_WHAT YOU ARE ASKED TO DO_: Express the lines between the one holding "Viewport: 2026px width, 888px height." and the one holding "Action: click(x=908, y=31)", inclusive, as a JSON list of strings, one string per line, with blank lines left out.

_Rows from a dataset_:
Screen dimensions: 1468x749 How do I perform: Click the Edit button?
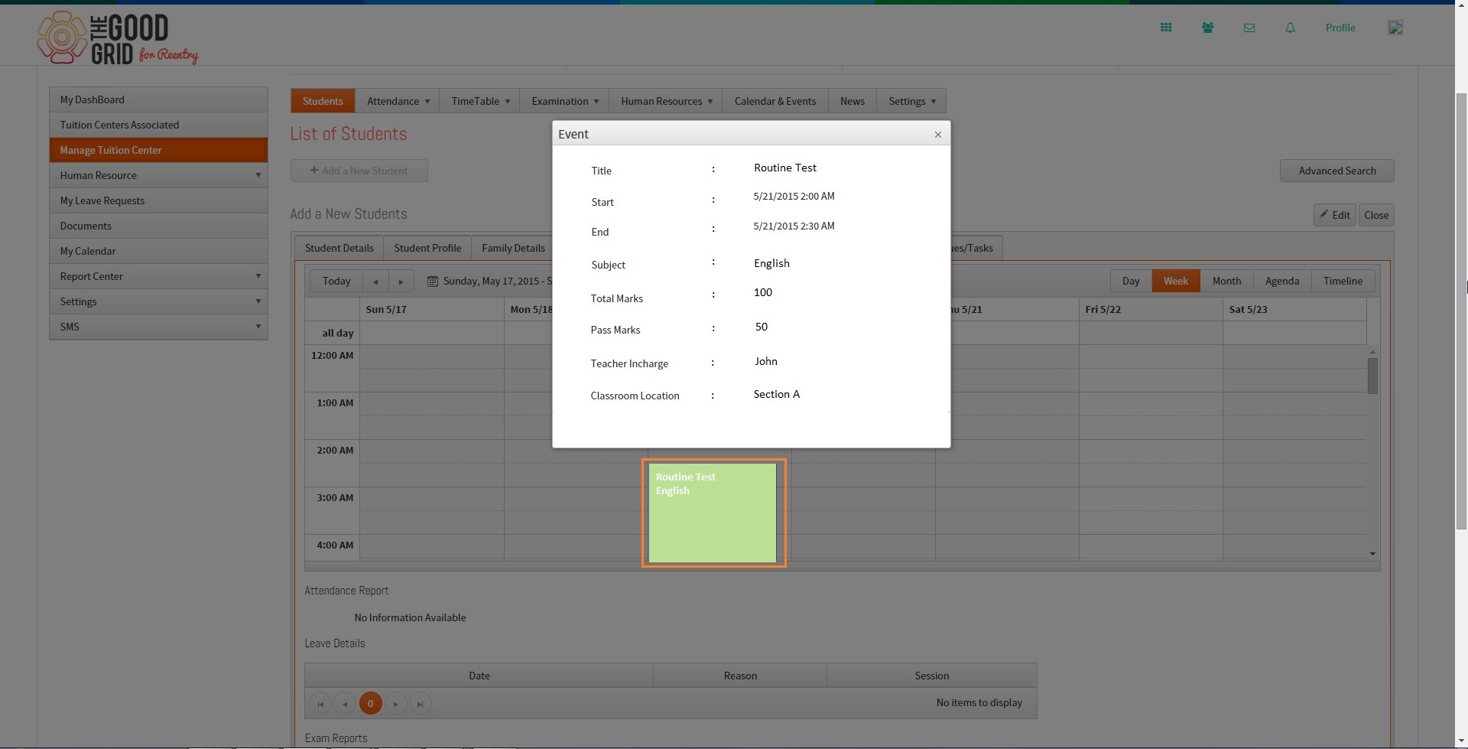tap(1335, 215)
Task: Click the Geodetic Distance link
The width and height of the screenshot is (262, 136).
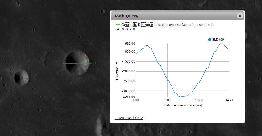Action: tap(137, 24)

...

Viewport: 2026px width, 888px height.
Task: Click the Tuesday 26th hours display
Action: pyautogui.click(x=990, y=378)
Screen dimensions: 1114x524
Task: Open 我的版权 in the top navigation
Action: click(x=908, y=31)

_RESULT BELOW_:
[
  "Viewport: 2026px width, 888px height.",
  "Task: Click the Tuesday 26th hours display",
  "Action: pyautogui.click(x=990, y=378)",
  "Screen dimensions: 1114x524",
  "Task: Open 我的版权 in the top navigation",
  "Action: click(x=908, y=31)"
]